Apple can’t do this solo — yet
One of the biggest trends in self-driving development has been the flurry of partnerships that have sprung up between tech companies, mobility startups (think Uber and Lyft), and traditional automakers. Just one problem: Apple doesn’t really play well with others.
While the company uses partners in its supply chain and manufacturing, product development is typically an internal affair. Apple has reportedly hired some top automotive talent and made a billion dollar investment in Didi Chuxing, one of China’s biggest ride-sharing companies, but it’s still well behind other similar players in the space.
Apple’s more suited for a late start than most of its competitors because of its prestige and wealth, but there’s one essential factor for self-driving car development where, as far as we know, it’s severely lacking: data.
Training the AI that controls the autonomous systems takes massive amounts of situational data compiled by test driving on roads IRL; that’s why Apple likely has a car on California streets now. But competitors, namely Google, are literally millions of test miles ahead, putting Apple at a major disadvantage.
In order to make some waves in the market and gain access to some of that road data, Apple will have to switch up its strategy and make some friends for development — or at least it could take the path of least resistance, reach into its nearly bottomless coffers, and buy some.

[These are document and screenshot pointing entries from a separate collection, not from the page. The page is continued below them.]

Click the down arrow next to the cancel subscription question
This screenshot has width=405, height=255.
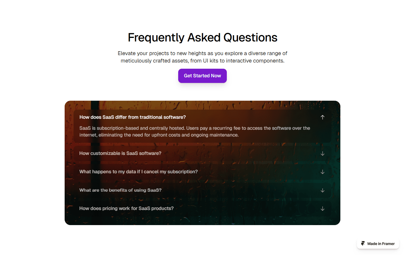(323, 172)
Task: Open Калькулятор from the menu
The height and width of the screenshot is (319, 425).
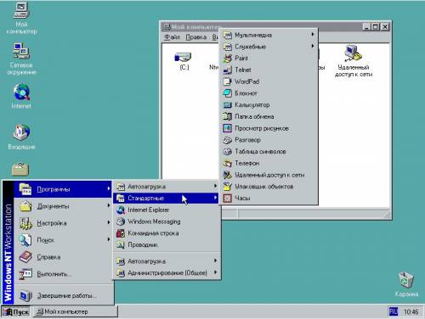Action: pyautogui.click(x=269, y=105)
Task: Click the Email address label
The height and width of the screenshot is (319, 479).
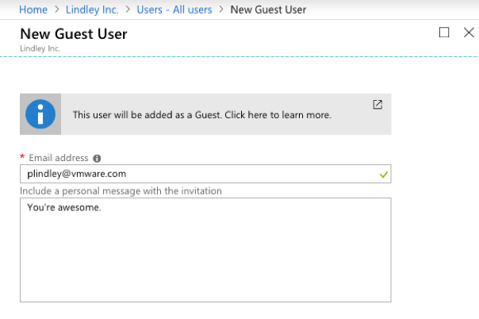Action: point(58,159)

That’s the path Ramsey sees the company taking. He pointed out that there are a ton of self-driving startups currently developing their own systems — so why should Apple spend time and money to work on its own? The company is sitting on $250 billion, so it has plenty of cash to snap up a proven self-driving system once the market evolves and begins to consolidate.
Or maybe there’s already an Apple-backed startup hard at work already: Ramsey said that there’s a rumor floating around the analyst circles that secretive self-driving startup Zoox could be an Apple front. At the very least, he said that it could be a prime candidate for an Apple acquisition.
Apple might have entered the self-driving race late, but that doesn’t mean that it’s necessarily set up to lose. If the company decides to continue on its own path rather than following the crowd, it could be in a prime position for automotive success — it just won’t be the first company to cross the finish line.